Portrait de Bergson, ou comment apprendre à vivre merveilleusement le réel.

Fatima Silvestro | Le Délit

Le philosophe français Henri Bergson est un penseur de l’expérience et peut nous aider à mieux vivre. Pareil exercice demande à ce que nous regardions ensemble le mouvement « sans concept interposé ». Bergson s’opposait à ce que l’on vive de la manière enseignée par les concepts abstraits. Le temps spatialisé n’est pas le temps réel et parler du temps de la sorte en revient souvent à l’expérimenter similairement. Plutôt, Bergson tentait de saisir une parcelle du réel pour laquelle le langage se montre incapable de quoi que ce soit, loin des mots desquels nous sommes les habitués. Contrairement à ce que purent penser les phénoménologues français de l’après-guerre, il y avait bien une phénoménologie avant eux, en France. D’une clarté dont bien peu peuvent se vanter en phénoménologie, les mots ordinaires de Bergson ont pour eux le mystère de convaincre de vivre ce dont parlait le philosophe. Nous pourrions évoquer une éducation au sentiment d’exister et d’une « sagesse [qui] met en fuite les papillons noirs de l’angoisse métaphysique ». 

À cet égard, la philosophie de Bergson est une « philosophie à l’endroit », nous disait Jankélévitch, une philosophie qui n’a plus « la tête en bas », en ce sens qu’elle s’écoule et crée dans le sens de la vie. Un appel bergsonien à délaisser ces mauvaises habitudes de la pensée, ces habitudes par lesquelles nous tirons du concept l’expérience.  C’est pourquoi, nous aimons à dire que de saisir l’exaltation de vivre, c’est véritablement saisir consciemment l’expérience vécue. Intuitivement, une fois délogés de nos rapports intellectuels au temps abstrait et à sa dimension spatiale, nous pouvons saisir le passage du temps, la durée. La valeur d’une telle expérience ne se réduit pas à ce que l’on pourrait en dire.
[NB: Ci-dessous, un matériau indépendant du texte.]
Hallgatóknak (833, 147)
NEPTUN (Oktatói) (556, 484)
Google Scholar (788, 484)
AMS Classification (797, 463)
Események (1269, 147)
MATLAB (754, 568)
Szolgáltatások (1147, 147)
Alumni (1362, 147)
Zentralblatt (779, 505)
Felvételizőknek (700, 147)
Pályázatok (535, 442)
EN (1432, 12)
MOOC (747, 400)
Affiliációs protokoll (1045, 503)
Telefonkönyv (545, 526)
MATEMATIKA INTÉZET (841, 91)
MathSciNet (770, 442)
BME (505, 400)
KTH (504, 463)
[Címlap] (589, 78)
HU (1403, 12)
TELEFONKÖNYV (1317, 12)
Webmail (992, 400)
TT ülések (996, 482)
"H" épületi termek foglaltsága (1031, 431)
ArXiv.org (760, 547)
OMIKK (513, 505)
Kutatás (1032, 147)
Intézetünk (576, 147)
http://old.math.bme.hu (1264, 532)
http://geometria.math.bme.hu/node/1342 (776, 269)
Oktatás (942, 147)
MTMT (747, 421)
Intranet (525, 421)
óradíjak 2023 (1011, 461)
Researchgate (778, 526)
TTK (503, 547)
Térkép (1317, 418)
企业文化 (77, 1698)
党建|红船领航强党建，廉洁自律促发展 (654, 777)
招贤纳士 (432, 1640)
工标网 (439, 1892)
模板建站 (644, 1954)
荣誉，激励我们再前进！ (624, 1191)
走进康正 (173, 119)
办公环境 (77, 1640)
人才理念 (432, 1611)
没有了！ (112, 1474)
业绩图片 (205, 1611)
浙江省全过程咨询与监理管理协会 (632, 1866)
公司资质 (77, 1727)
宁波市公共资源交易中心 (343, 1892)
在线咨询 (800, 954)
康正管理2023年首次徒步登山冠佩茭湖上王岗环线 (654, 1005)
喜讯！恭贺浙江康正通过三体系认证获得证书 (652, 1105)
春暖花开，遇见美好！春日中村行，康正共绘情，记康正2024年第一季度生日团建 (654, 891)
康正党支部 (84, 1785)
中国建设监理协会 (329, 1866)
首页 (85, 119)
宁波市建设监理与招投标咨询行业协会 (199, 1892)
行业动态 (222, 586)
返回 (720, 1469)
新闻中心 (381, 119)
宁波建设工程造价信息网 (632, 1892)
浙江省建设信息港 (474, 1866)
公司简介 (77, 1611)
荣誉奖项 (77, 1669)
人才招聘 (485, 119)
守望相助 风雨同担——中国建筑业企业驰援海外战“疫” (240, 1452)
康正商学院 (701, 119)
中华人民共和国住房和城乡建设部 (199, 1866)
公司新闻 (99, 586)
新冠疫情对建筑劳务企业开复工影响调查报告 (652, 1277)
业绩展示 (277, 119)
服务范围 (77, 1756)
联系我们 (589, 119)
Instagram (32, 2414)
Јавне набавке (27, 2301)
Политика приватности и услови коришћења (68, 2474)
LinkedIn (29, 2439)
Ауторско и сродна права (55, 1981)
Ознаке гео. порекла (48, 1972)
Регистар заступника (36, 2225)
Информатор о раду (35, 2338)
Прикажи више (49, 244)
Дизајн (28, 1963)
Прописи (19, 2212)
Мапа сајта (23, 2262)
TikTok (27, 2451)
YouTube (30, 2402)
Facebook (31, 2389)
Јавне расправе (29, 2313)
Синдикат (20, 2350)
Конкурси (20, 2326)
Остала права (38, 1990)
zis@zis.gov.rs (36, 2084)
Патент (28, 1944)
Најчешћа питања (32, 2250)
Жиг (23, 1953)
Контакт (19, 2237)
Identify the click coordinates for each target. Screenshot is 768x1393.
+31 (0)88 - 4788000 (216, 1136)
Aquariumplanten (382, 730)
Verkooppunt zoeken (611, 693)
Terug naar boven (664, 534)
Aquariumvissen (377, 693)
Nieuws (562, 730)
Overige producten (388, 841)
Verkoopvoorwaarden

Les mots ne suffisent plus. 

Afin de saisir toute la beauté et la révolution que peut exercer sur nous l’expérience du temps qui passe, du monde qui transpire la vie, il nous faut impérativement nous disposer à l’expérimentation. En ce sens, Bergson ne prétend pas nous faire comprendre ce qu’est la durée ou encore, dans une manière plus large, le devenir toujours en cours du monde, par le simple ministère des mots. Plutôt consent-il à nous en donner la méthode, à en imprimer le rythme dans des phrases savant épouser des formes desquelles nous ne sommes pas étrangers. Ainsi, l’intuition bergsonienne procède d’une philosophie pratique sans « mouvement rétrograde du vrai », sans explication a  posteriori – toujours un peu artificielle – des expériences vécues. Autant Épicure, les stoïciens et les autres écoles antiques offraient-ils des exercices et une expérience suggérée du monde, autant nous tenons de la modernité occidentale un philosophe français ayant su nous ouvrir des chemins bien particuliers de l’expérience.

Porter attention

On s’est opposé à Bergson. Certains lui ont rappelé que « l’attention peut préciser, éclairer, intensifier : elle ne fait pas surgir, dans le champ de la perception, ce qui ne s’y trouvait pas d’abord ». L’expérience réfute cela. Des femmes et des hommes, depuis des millénaires, ont pour fonction « justement de voir et de nous faire voir ce que nous n’apercevons pas naturellement ». Il est ici question, évidemment, des artistes. Dans La pensée et le mouvant, Bergson nous entretient au sujet de l’art comme d’un outil convoquant le réel. Car, vraiment, si tout nous était donné par nos sens, à quoi donc pourrait nous servir l’art…? Sinon à en ouvrir le faire. Bergson de dire : « À quoi vise l’art, sinon à nous montrer, dans la nature et dans l’esprit, hors de nous et en nous, des choses qui ne frappaient pas explicitement nos sens et notre conscience ? » En cela, l’écrivain Stefan Zweig, dans son roman La confusion des sentiments, nous éclaire bien plus au sujet de certains aspects tout particuliers de la psychologie humaine que ce que tout l’agencement conceptuel freudien peut quant à lui faire. L’artiste est donc un révélateur, au sens profond d’un dévoilement, d’un voile d’anamorphoses dont on ferait momentanément l’économie. L’artiste crée du vrai et modifie de cette manière notre contact au monde. Suivant nos sensibilités, pouvons-nous véritablement revenir en arrière, comme d’un autre monde, après avoir contemplé des peintures impressionnistes de Van Gogh, ressenti la vraie grandeur du monde dans les haïkus de Kobayashi Issa, entendu la musique de Franz Schubert, apprécié le courant de conscience de Virginia Woolf, saigné les plaies de René Char ? Allons. 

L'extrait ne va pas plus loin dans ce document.